February 27, 2023
When the COVID-19 pandemic hit, workplace challenges arose for everyone, but rare disease patients such as myself were especially impacted. I am a scientist in the Lek lab at Yale School of Medicine who lives with a form of muscular dystrophy known as Facioscapulohumeral Muscular Dystrophy (FSHD). This disease has left me wheelchair-bound, with limited use of my arms for most functional tasks due to weakness, and reliant on a personal care attendant to help me in the mornings. As I was at risk for major complications from contracting COVID, I was essentially homebound for over a year until I received the vaccines, leaving me socially isolated and majorly impacted my ability to work in my lab. However, the pandemic has led to one major shift that has made the environment more accessible to be a scientist with a rare disease. That is the shift towards virtual interactions.
The most obvious change applies to attending scientific conferences, something that has always been a great challenge for me. Prior to the pandemic, if I wanted to attend a conference, the first thing I would need to do is find out if any of my family members are free to go with me during that time frame as I can no longer travel independently or stay in a hotel room on my own. Additionally, we would need to make sure that the bathroom at the venue was accessible for me as oftentimes, bathrooms are not compatible for a wheelchair even when they claim to be. There are additional challenges during the symposium. My disease has left me hearing impaired and thus it can be difficult to hear presentations depending on my location in the room. Moving about poster sessions is a challenge due to overcrowding and this makes it even more difficult to hear other attendees, affecting my ability to network.
Now, many conferences are virtual or hybrid, which has been a major advantage as someone with a disability. With the option to attend remotely, I no longer have to worry about travel logistics and whether the hotel, bathrooms, and venue will suit my accessibility needs. Furthermore, by watching the talks on my computer I can connect to audio by Bluetooth on my hearing aids, greatly enhancing my ability to listen. Additionally, recordings of the talks are posted after the sessions, allowing you to re-watch for information that might have been missed. Posters too are sometimes available in an online format so that they can be viewed easier and have the option to zoom in on figures.
Limitations still remain with these virtual formats. Networking can be a challenge when you are not all in the same place. That also limits your ability to form collaborations.

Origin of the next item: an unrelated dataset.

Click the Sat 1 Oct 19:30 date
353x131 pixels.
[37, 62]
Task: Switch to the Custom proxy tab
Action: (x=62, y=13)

However, attempts are being made to address these issues such as by having social events over zoom for all conference attendees. And when collaborations between labs are set up, they are no longer limited by distance, as it has grown commonplace to have meetings virtually on a regular basis.
Overall, while the pandemic has been a challenge as a scientist with a disability, the resulting shift towards more virtual options have improved accessibility. While there has now been a push for things to go back to ‘normal’ in-person events, I hope the hybrid option will remain. This will help close the gap and allow more patients with rare diseases to find careers in the sciences.